(RECORD EXCERPTS Opens)

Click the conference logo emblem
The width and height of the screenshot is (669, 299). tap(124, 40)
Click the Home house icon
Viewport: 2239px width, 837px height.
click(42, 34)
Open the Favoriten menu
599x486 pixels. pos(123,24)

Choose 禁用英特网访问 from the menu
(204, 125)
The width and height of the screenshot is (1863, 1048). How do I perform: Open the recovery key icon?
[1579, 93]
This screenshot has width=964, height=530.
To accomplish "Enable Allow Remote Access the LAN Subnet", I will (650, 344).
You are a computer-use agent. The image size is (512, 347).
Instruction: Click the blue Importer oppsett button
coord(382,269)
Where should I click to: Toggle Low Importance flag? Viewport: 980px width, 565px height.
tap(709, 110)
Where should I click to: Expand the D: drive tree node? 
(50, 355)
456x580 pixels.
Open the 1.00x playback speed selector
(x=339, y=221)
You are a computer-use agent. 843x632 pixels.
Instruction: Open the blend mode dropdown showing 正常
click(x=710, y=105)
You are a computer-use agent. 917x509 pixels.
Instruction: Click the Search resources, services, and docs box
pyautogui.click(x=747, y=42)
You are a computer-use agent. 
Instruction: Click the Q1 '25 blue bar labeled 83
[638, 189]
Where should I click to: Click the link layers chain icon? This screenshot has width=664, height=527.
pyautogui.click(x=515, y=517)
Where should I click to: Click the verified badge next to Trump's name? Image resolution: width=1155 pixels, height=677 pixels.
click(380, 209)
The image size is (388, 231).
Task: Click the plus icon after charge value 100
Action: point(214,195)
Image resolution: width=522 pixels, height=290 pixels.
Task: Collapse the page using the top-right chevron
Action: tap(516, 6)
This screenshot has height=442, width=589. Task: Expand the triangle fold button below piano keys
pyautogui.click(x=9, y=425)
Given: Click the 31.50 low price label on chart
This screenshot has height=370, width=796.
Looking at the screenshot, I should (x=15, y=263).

(RECORD EXCERPTS Closes)

EXERCISE DETAILS
Pull every line that holds the string "agent" out of the records.

RESULT OF THE TASK
You are a computer-use agent. The image size is (512, 347).
You are a computer-use agent. 843x632 pixels.
You are a computer-use agent. 917x509 pixels.
You are a computer-use agent. 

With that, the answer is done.